Calculating Prime Cost
Now that you know how to calculate COGS, calculating prime cost is straightforward. Add up all of your labor-related costs. These costs include salaried labor, hourly wages, payroll tax, and benefits. Then, simply add the sum of your labor costs and your COGS to find your truck’s prime cost.
The equation for prime cost is:
Labor + COGS = Prime Cost
RELATED: How To Calculate & Control Your Food Truck’s Prime Cost
Fixed costs are good to know because they are straightforward. It is even more helpful to know how much those fixed costs are on an shift-by-shift or day-by-day basis? Overhead rate is a form of cost accounting. It helps you understand how much it costs to run your food truck when looking only at fixed costs.
Calculating Food Truck Overhead Rate
Let’s assume your fixed costs for the month were $5,000 total and your food truck is open two 3 hour shifts a day in a 31 day month. Assuming you are open seven days a week, your overhead rate would be $26.81 per hour and $161.29 per day. However, these numbers would go up if you were calculating for a shorter month, because you are allocating the same amount of money over fewer working hours. In that case, costs would go up to $29.76 pre hour and $178.51 per day.

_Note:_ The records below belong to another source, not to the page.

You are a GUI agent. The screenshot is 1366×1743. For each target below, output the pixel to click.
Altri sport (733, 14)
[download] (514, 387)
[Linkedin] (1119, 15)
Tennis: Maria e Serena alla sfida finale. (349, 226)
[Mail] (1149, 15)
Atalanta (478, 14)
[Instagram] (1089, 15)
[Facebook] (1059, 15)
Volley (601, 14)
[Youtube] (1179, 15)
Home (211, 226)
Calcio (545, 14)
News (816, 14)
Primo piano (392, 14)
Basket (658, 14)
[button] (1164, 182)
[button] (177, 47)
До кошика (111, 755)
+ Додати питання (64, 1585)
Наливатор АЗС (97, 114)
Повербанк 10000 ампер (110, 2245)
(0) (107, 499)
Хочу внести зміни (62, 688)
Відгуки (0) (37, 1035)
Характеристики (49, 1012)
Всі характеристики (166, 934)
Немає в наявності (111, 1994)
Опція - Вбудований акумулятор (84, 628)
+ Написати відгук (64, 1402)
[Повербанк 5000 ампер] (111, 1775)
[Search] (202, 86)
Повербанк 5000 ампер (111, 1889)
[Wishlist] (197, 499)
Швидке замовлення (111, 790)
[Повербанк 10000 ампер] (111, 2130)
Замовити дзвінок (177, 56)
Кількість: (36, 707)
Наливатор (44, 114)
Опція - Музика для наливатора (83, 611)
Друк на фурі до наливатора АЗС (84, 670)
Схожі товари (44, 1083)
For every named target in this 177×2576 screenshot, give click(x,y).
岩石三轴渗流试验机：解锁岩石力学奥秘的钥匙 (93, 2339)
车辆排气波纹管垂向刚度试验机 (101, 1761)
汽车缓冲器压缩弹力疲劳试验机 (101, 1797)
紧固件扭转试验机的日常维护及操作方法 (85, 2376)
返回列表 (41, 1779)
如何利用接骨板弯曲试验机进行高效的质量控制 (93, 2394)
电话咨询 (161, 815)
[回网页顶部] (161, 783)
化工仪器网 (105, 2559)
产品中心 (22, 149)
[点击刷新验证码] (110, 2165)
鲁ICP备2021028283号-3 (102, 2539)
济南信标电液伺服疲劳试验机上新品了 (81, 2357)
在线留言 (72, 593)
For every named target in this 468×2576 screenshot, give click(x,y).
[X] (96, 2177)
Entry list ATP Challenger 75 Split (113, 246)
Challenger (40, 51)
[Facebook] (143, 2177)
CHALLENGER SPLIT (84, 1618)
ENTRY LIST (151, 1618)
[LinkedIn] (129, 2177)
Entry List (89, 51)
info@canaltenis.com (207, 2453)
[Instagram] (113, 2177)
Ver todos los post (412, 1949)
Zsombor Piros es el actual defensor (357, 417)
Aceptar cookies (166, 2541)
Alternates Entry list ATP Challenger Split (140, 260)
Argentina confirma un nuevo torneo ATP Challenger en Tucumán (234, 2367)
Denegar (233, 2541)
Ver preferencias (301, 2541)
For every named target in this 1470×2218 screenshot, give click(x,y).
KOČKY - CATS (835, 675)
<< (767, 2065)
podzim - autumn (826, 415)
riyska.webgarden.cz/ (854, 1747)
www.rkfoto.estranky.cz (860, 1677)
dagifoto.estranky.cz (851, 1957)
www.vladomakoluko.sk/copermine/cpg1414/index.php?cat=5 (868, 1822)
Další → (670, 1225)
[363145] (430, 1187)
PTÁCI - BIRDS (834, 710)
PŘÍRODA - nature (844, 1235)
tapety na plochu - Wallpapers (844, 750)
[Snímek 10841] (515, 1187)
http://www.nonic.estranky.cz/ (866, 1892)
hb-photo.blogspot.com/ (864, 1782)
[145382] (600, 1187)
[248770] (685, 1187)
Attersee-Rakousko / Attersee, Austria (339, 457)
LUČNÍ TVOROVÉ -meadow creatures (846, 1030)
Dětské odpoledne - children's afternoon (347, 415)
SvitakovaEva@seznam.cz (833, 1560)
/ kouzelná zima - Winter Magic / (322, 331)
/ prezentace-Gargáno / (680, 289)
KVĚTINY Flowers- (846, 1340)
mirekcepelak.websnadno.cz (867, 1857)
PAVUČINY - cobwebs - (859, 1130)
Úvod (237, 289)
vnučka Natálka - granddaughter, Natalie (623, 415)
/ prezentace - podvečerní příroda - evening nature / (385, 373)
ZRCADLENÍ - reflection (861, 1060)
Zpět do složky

The equation for overhead rate is:
Total Indirect (Fixed) Costs / Total Amount of Hours Open = Overhead Rate
The final item in our list of food truck accounting equations is for gross profit. Gross profit shows the profit a food truck earns after accounting for its cost of goods sold. The resulting gross profit represents the money available to put towards paying off fixed expenses and profit. To calculate gross profit, subtract the total cost of goods sold during a specific time period from your total revenue (the total sales of food, beverages, and merchandise).
Calculating Gross Profit
If your food truck’s total sales number for the month is $10,000 and its cost of goods sold is $3,000, your truck’s gross profit for the month is equal to $10,000 (total sales) – $3,000 (COGS) or $7,000.
The equation for gross profit is:
Total Sales – COGS = Gross Profit
The Bottom Line
If you’re a food truck owner, there are certain performance metrics you need to track and evaluate over time. This will help you to understand the health of your mobile food business. By regularly calculating these performance metrics, vendors can catch negative trends and identify areas that require improvement.